>> Also, although I was meticulous in measuring for and laying out the
>> my cards did not line up with the pre-cut forms that we had purchased.
>Martin already answered your questions about units, so I'll just
>address this part. I've done business cards and labels in gimp
>(http://shallowsky.com/software/gimplabels/) and they can line up
>if you get the distances right.
>You have to make sure you have an image that matches the size of
>your paper, and get the offsets right, of course. I've tried to do
>labels where I made the image size match up to the outer edges of
>the outer labels, then set the offsets in gutenprint, and it was
>frustrating and never worked right.
>I've only printed with gutenprint, where it's easy to see when
>you're printing a full page with zero margins on any corner.
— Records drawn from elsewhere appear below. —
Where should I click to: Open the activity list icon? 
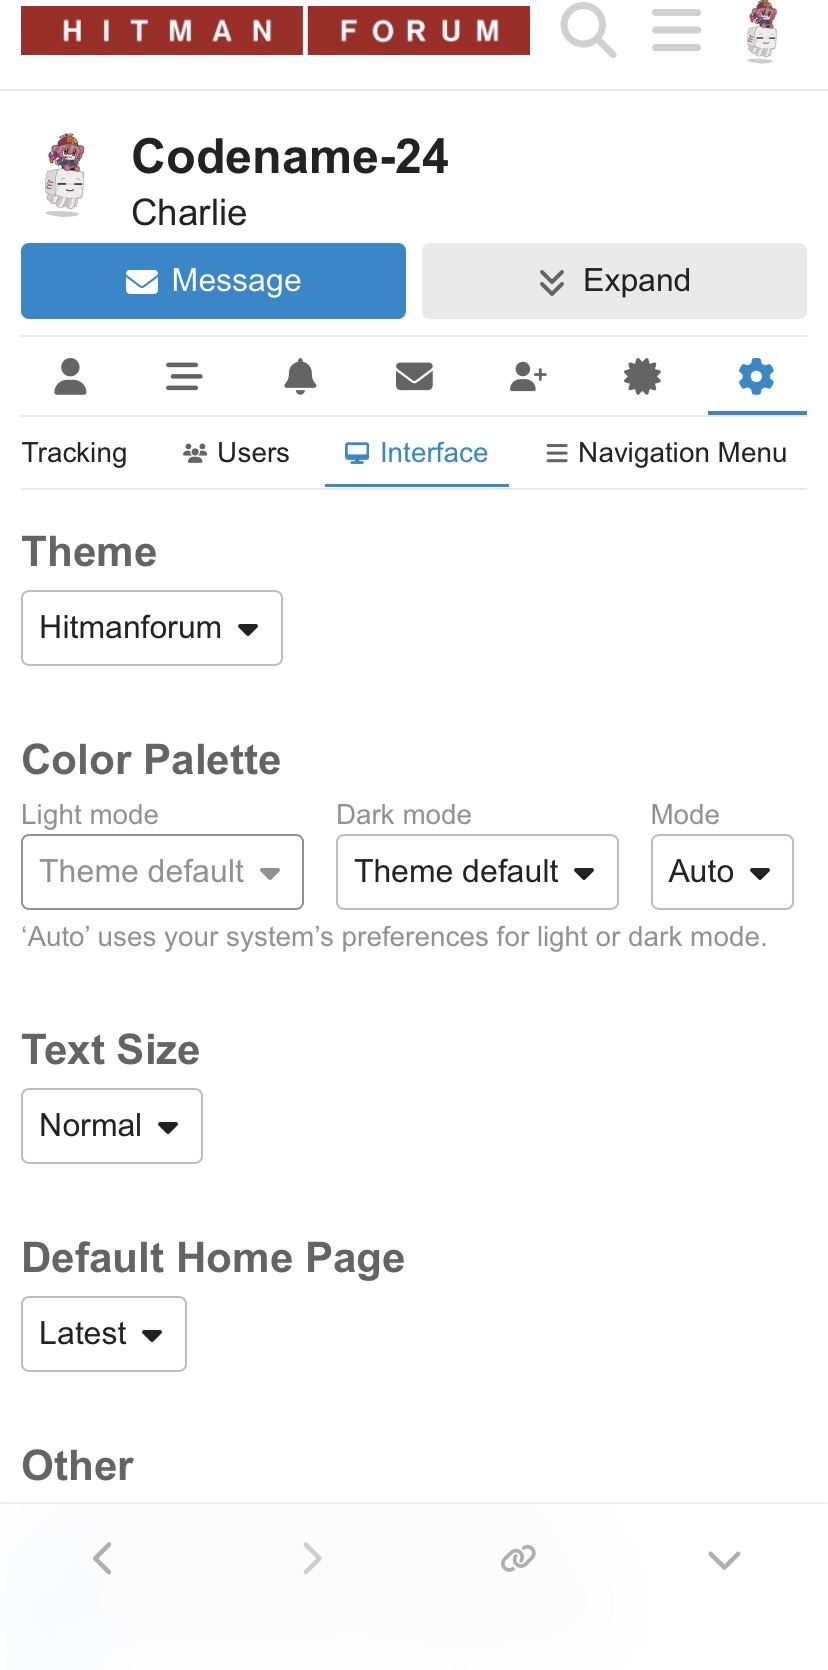point(184,377)
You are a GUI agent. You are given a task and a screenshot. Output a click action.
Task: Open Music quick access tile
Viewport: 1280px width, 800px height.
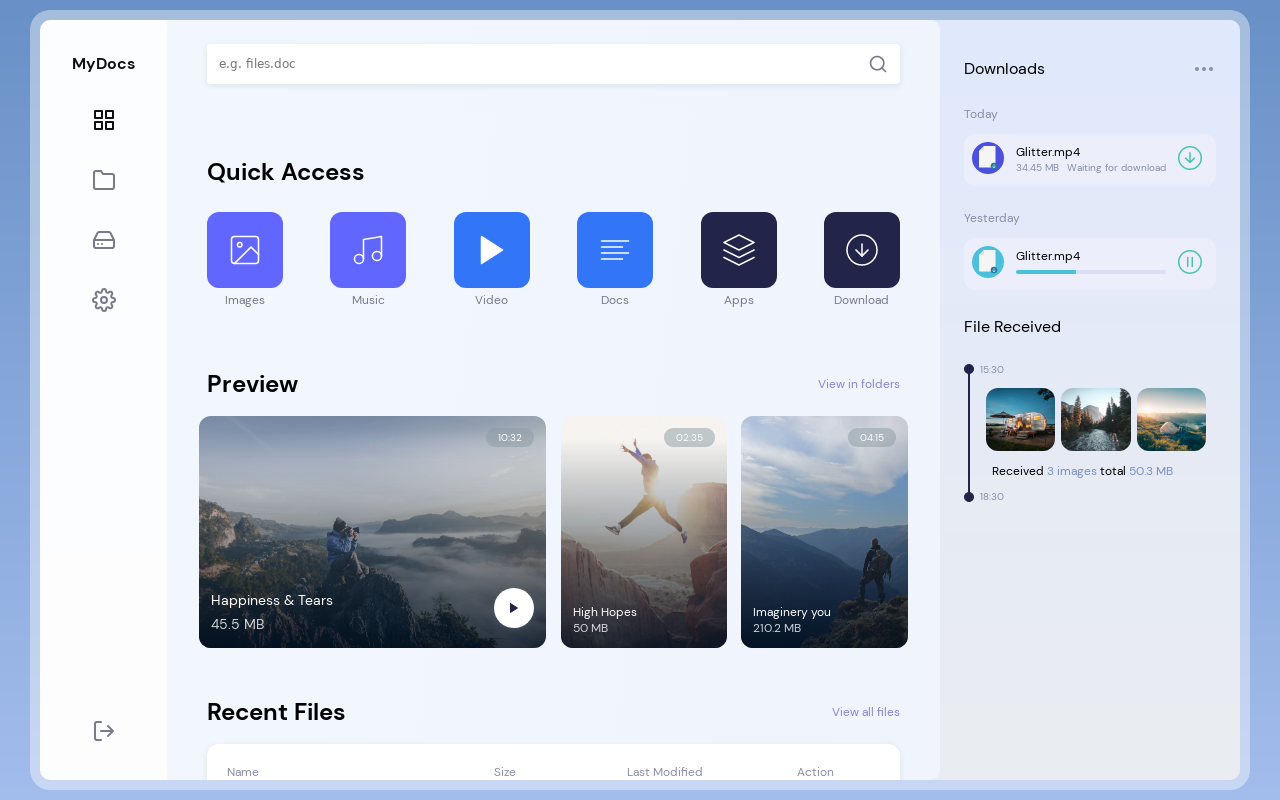pyautogui.click(x=368, y=250)
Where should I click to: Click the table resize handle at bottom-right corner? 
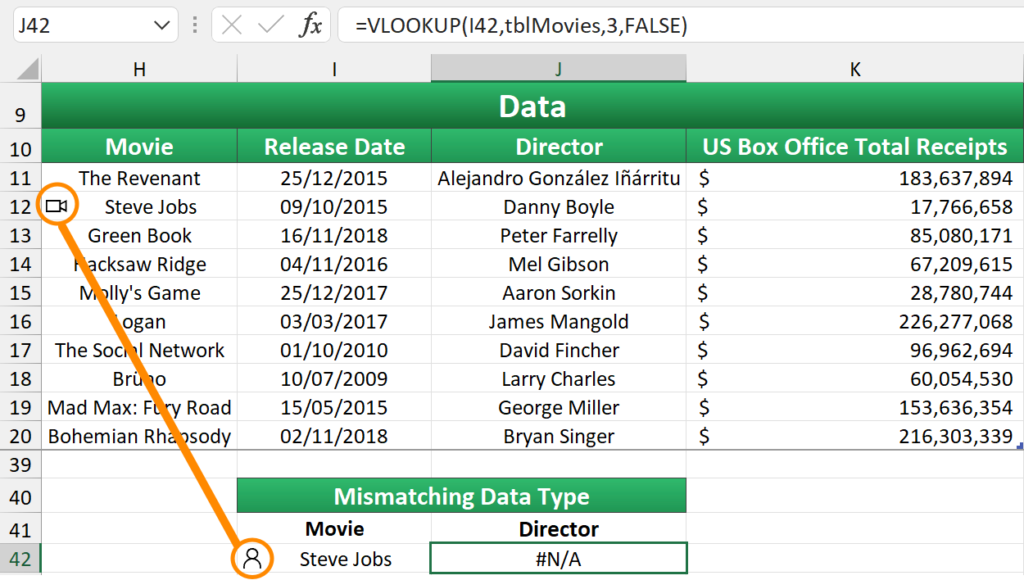click(x=1019, y=446)
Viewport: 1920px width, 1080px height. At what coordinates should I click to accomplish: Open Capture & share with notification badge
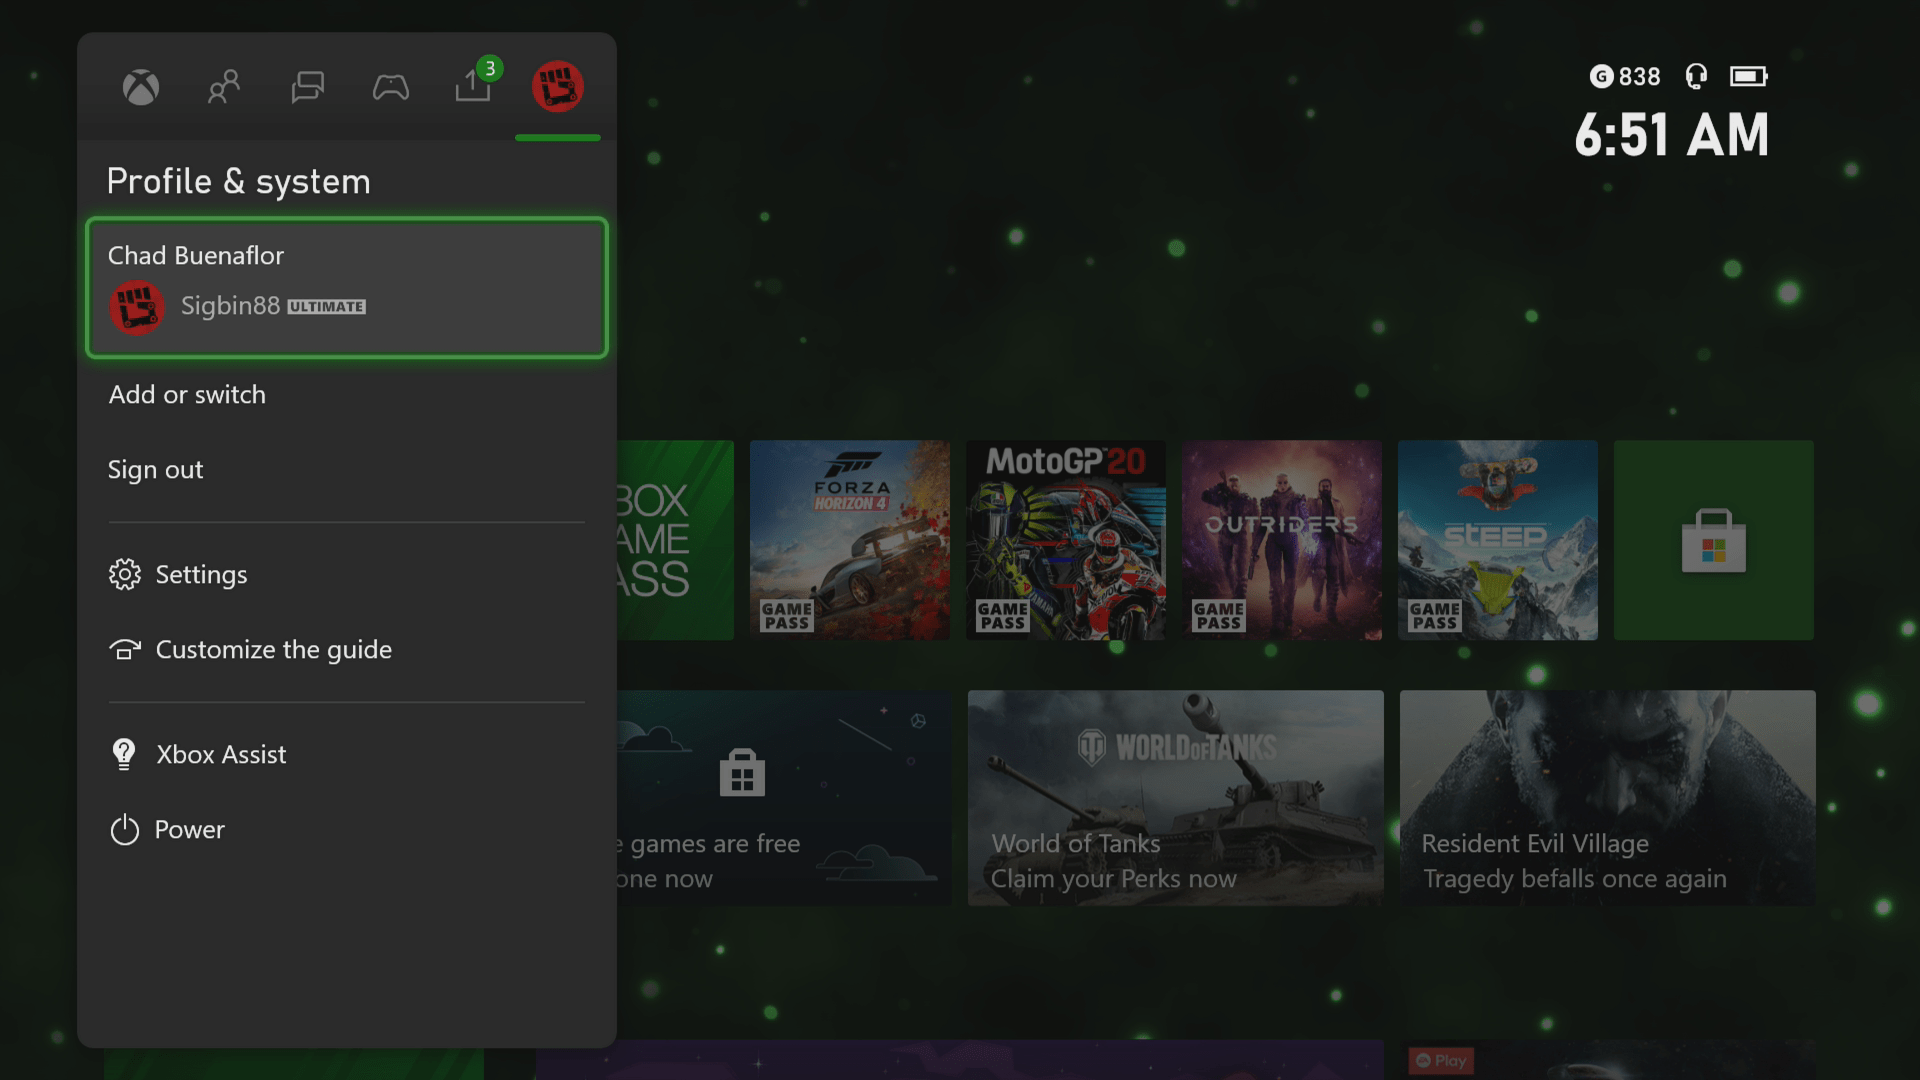pyautogui.click(x=473, y=87)
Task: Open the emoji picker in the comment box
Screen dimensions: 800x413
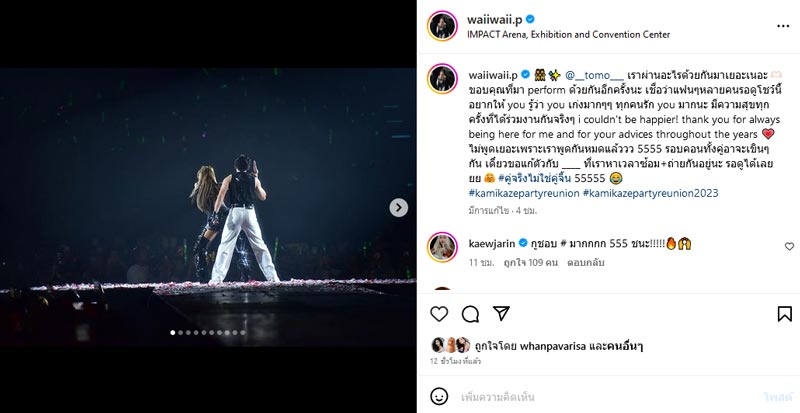Action: pyautogui.click(x=439, y=396)
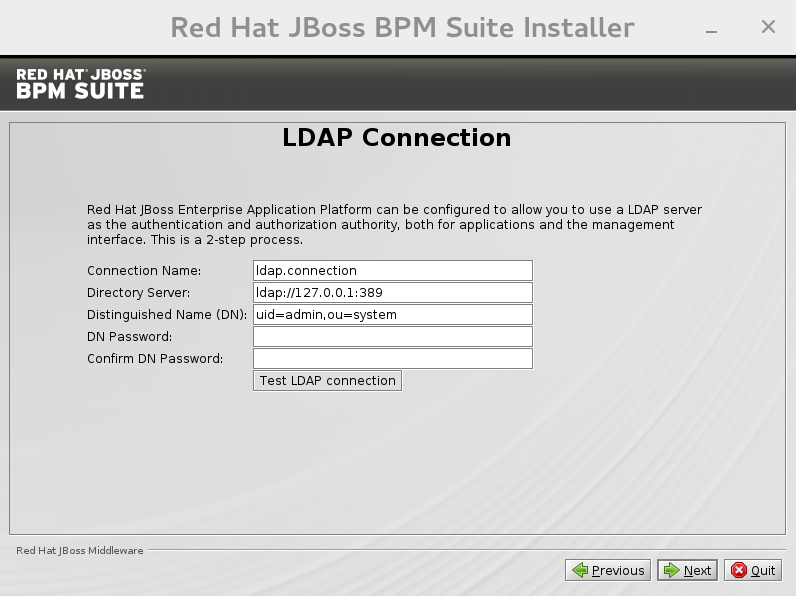Focus the Connection Name text field

tap(392, 271)
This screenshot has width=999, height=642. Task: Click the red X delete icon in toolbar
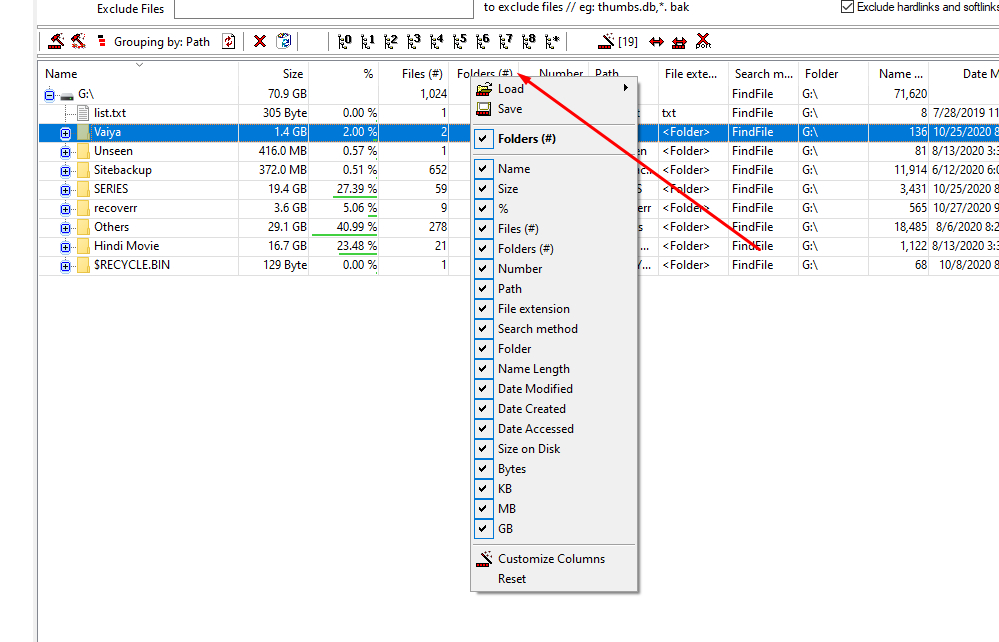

I
>couldn't get the same amount of control through gtkprint, though
>it's gotten a *lot* better in the last few releases and maybe
>it would work now. Another option, if you have trouble with gtkprint
>not lining up, is to print to postscript or PDF, preview it to
>make sure the page size and margins are what you expect, then
>print that from another app.
>Also, my inkjet printer (YMMV) varies quite a lot from page to page,
>so even if I create a perfect template at the perfect size, printed
>labels may not register exactly with the label sheet. So you
>need to make sure any text doesn't go all the way out to the edges
>of the label, and that any background is wide enough to spill over
>the edges quite a bit. Drawing a neat box just inside the edges is
>right out, unfortunately. Maybe some printers are better at that.
>> That is not to knock Gimp. I knew from the start that Gimping the
>> was the long way around - but I wanted the experience. I feel I was
>That's exactly the right attitude. There are lots of apps designed
>for printing labels and business cards, but I like having the option
>of making them in GIMP because it gives me the option of printing at
>high quality and high resolution. I always keep in mind that this
>isn't really what gimp is for, so if I have to do a little extra
>fiddling compared to glabels, it's my choice.
Is this the same Akkana who writes for Apress? If so, thank you for a
wonderful tome, Beginning Gimp from Novice to Professional. Absent having
purchased that book, I would be singing in that chorus of naysayers claiming
that Gimp was a piece of junk.
Your explanations are very lucid. A very helpful volume that I would highly
recommend to anyone new to the Gimp.
Many of the procedures you describe can also be applied to that other
software from Adobe.
I am honored to meet your acquaintance.